A duplex scan was performed and identified normal long and short saphenous veins with no perforator incompetence. There was no evidence of new or old deep vein thrombosis or venous reflux, and no lymphadenopathy. The only detectable abnormality in the left leg was loss of the normal variation of venous flow with ventilation when the patient was supine. A provisional diagnosis of lymphoedema was made but this did not fit with the duplex findings and clinical picture. A CT scan was, therefore, performed.
The CT scan confirmed normal abdominal organs and no pelvic mass or lymphadenopathy. The iliac veins were patent but the left common femoral vein was severely compressed as it passed over the left superior pubic ramus (Fig. 1). The cause appeared to be a 2.5 × 2 cm lipoma lying immediately anterior to the vein and medial to the left common femoral artery. The probable lipoma was of slightly lower attenuation than the surrounding fat and was contained by a thin capsule.
Surgery was performed through a groin incision. The left common femoral vein was exposed within the femoral sheath. The lipoma was found within the sheath, wedged under the inguinal ligament, causing compression of the vein. On removing the lipoma, the left common femoral vein expanded to a normal appearance. The patient made a fairly uneventful recovery apart from a superficial wound infection.

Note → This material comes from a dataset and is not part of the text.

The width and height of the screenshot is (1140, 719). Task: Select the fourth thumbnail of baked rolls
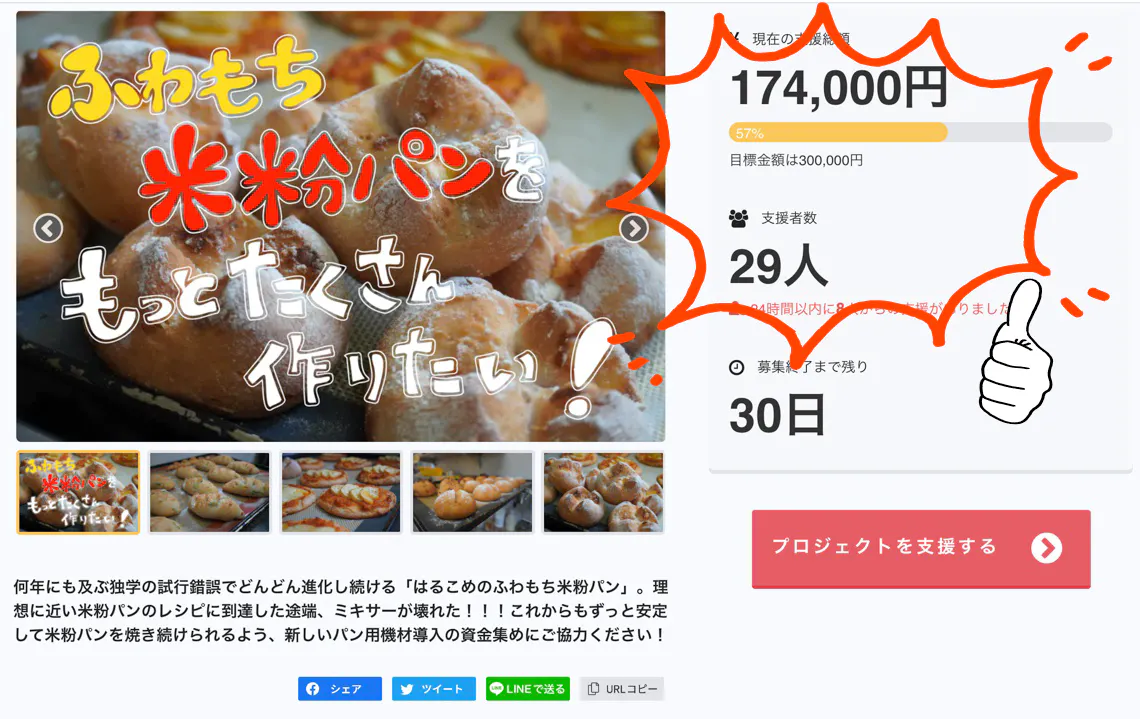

Four weeks postoperatively, the left leg was feeling much improved with resolution of the calf swelling. A repeat duplex scan showed a return to normal flow pattern within the left common femoral vein.
Histology showed a well circumscribed piece of fatty tissue measuring 6 × 3 × 1.5 cm consistent with a benign lipoma.
A lipoma occurring within the femoral sheath causing symptomatic venous outflow obstruction is rare and, as far as we are aware, unreported in the medical literature. Unilateral leg swelling can be a result of venous obstruction syndrome, post-thrombotic syndrome, lymphoedema or arteriovenous fistulae. Venous obstruction commonly occurs from compression on the iliac or femoral veins secondary to pelvic tumours, retroperitoneal fibrosis, aneurysms, femoral hernia, pregnancy or, as in our case, a lipoma. Lipomas causing venous outflow obstruction have been previously reported. They may either cause obstruction by direct extrinsic compression1,4 or they originate from the vessel wall and cause intraluminal flow impedance.3,5 In our case, the lipoma was contained within the fairly non-expandable femoral sheath and, therefore, produced a significant compression effect to venous flow in the common femoral vein resulting in leg swelling.
This case also highlights the usefulness of a careful duplex examination to identify variations in the normal venous flow. During breathing, the venous flow will vary with inspiration and expiration. On inspiration, the venous flow will reduce and can even reverse slightly, on expiration venous flow will increase (Fig. 2). The degree of swing will depend on how deeply the patient is breathing. In this case, the swing was dampened due to the lipoma within the femoral sheath. When analysing the venous duplex trace, identification of the normal variation due to breathing or, indeed, its attenuation can be a useful diagnostic clue. CT and MRI scanning also provide additional information for diagnosis and planning of treatment.